I have to imagine there was a time long before Target, Wal-Mart, Lowe’s, Home Depot and all of these mega-retailer stores that if you wanted something like grass seed, you walked into the local store and there were two choices; a 20 lb. bag and a 50 lb. bag. Make your selection and go home. And it probably worked fine for covering up those bares spots on the lawn where your dog keeps peeing and killing the grass. My lawn has more yellow spots than a salamander. When we go to one of the previously mentioned mega-retailer stores they have more grass seed choices than I can stand. They don’t, however, have the one kind of grass seed I would buy without hesitation.
We have four dogs and as any dog lover will tell you, they all have their own personalities. The oldest dog is blind and doesn’t do much but sleep and stink. The two puppies are just insane running around and barking without any obvious reason. The next oldest is a little over two and she often gives the illusion of knowing what we’re talking about, which is what inspired this strip. While the puppies just seem dumb, Mindy frequently has thoughtful expressions, usually as a way of saying “hey, just so you know, that wasn’t me who did that.” On a side note, if the inking on this one looks a little rough, that’s because it is. Clearly I was in need of some new pens and didn’t realize it until after I scanned the strip.
A couple years ago we received a popcorn maker for Christmas. The kind that sort of looks a movie house popcorn machine, but on a smaller scale. For whatever reason I have become the person who operates this machine; probably because it’s just about the only thing I can cook that other people will eat with being admitted to the hospital. Anyway, the dogs love popcorn and quickly gather around as soon as they smell it. Sometimes I think it’s a bigger deal for them than it is for the rest of us.

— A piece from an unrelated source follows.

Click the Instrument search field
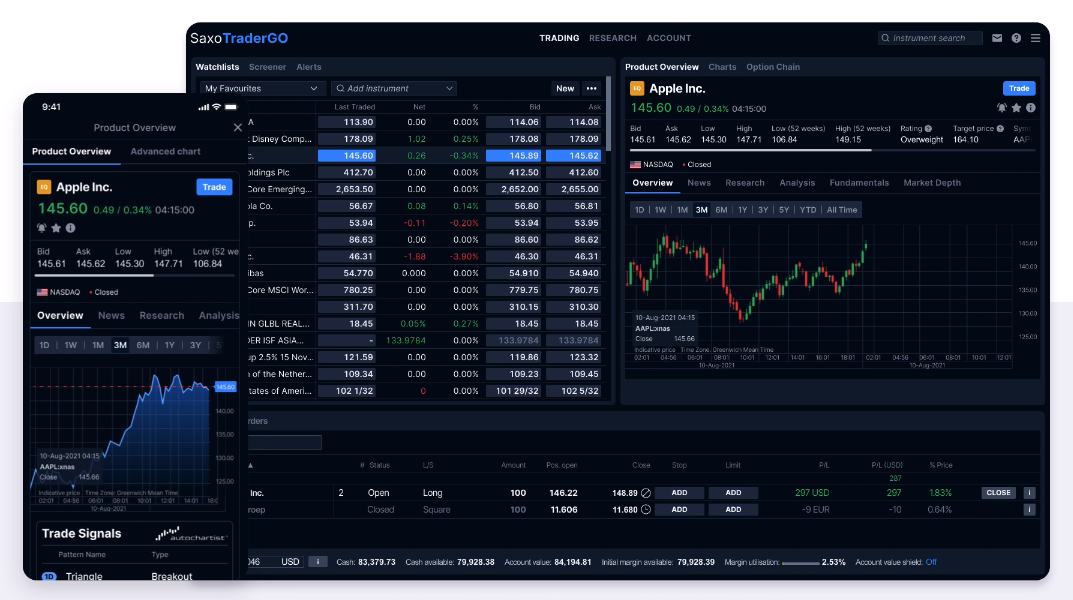1073x600 pixels. tap(930, 38)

Is it just my dogs or do all dogs have selective hearing? You can all their names all day and they’re no where to be found. Open a refrigerator or microwave door and I’m suddenly surrounded like I’m in a kennel. Or if I say the words “chicken fat” they suddenly get a twinkle in their eye like I’m their new best friend.
We have four dogs and none of them is exactly discreet about where they do their business in the yard. At one we had point two pugs and for some unknown reason they always went along the perimeter of the yard, so stepping in a “present” was a rare feat. Now it’s like dodging your way through a minefield. Anyway, this is about the only good thing I can say about the snowbanks that still line my driveway.
This was the very first Dogma sub-strip to appear, and it was indeed inspired by this very thing. Our Shepherd could not walk past a stain on the asphalt road without stopping to smell what it was. If we noticed before she did, unlikely as that may be, we would try to keep her away; god only knows what it was. Anyway, it wound being a whole new creative outlet. I actually hate the artwork in this particular strip. It didn’t turn out anything like I saw it in my head.